Problem statement:
Go through the data and copy every line in which "with" appears.

Extracted information:
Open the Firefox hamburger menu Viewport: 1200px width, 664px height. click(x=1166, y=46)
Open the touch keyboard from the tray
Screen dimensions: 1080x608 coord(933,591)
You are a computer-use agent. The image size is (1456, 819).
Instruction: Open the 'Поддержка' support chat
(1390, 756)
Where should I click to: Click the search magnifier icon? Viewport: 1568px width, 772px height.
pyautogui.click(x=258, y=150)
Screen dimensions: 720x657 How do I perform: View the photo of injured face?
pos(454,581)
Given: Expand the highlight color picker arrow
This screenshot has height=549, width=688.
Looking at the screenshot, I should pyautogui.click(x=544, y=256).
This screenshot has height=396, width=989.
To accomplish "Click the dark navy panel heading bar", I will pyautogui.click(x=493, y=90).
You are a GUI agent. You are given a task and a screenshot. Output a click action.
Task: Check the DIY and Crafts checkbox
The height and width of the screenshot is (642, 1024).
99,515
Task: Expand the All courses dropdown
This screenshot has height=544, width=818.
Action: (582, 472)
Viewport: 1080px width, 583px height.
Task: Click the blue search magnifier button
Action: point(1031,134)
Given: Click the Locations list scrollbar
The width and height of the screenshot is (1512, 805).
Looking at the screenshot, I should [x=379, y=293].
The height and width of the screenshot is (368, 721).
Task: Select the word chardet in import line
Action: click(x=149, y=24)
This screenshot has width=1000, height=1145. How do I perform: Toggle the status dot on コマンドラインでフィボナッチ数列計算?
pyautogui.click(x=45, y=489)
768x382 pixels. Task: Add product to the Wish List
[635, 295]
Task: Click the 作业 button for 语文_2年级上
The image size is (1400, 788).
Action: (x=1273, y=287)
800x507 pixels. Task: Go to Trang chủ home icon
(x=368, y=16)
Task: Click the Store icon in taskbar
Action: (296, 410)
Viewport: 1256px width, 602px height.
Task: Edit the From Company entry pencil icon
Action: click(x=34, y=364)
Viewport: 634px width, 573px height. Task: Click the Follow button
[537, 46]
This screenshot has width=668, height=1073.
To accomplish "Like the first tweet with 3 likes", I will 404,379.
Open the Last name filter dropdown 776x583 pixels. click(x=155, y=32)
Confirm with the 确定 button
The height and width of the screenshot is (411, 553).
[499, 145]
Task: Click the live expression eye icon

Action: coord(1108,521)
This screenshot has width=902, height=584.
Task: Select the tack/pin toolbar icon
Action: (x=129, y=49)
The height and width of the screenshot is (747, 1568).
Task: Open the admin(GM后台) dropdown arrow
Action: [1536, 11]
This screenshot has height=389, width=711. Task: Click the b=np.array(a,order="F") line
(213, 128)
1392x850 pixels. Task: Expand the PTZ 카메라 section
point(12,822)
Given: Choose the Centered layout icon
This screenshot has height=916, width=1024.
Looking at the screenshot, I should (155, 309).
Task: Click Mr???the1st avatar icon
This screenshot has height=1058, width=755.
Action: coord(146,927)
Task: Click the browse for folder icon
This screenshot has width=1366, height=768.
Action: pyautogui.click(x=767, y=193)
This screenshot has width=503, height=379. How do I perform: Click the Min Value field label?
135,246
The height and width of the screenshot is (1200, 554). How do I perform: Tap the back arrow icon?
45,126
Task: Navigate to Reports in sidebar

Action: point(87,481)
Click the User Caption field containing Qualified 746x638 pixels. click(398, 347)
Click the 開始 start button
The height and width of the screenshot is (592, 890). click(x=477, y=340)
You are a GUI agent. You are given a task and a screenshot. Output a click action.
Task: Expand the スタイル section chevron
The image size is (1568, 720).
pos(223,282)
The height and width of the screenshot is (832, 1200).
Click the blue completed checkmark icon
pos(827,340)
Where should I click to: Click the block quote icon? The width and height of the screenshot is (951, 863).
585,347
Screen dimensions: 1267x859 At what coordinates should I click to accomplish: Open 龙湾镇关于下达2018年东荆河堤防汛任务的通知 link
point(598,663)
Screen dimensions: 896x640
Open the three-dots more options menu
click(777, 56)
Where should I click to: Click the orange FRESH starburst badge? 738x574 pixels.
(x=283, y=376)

The answer:
To accomplish "Like the first tweet with 3 likes", I will 404,379.
Confirm with the 确定 button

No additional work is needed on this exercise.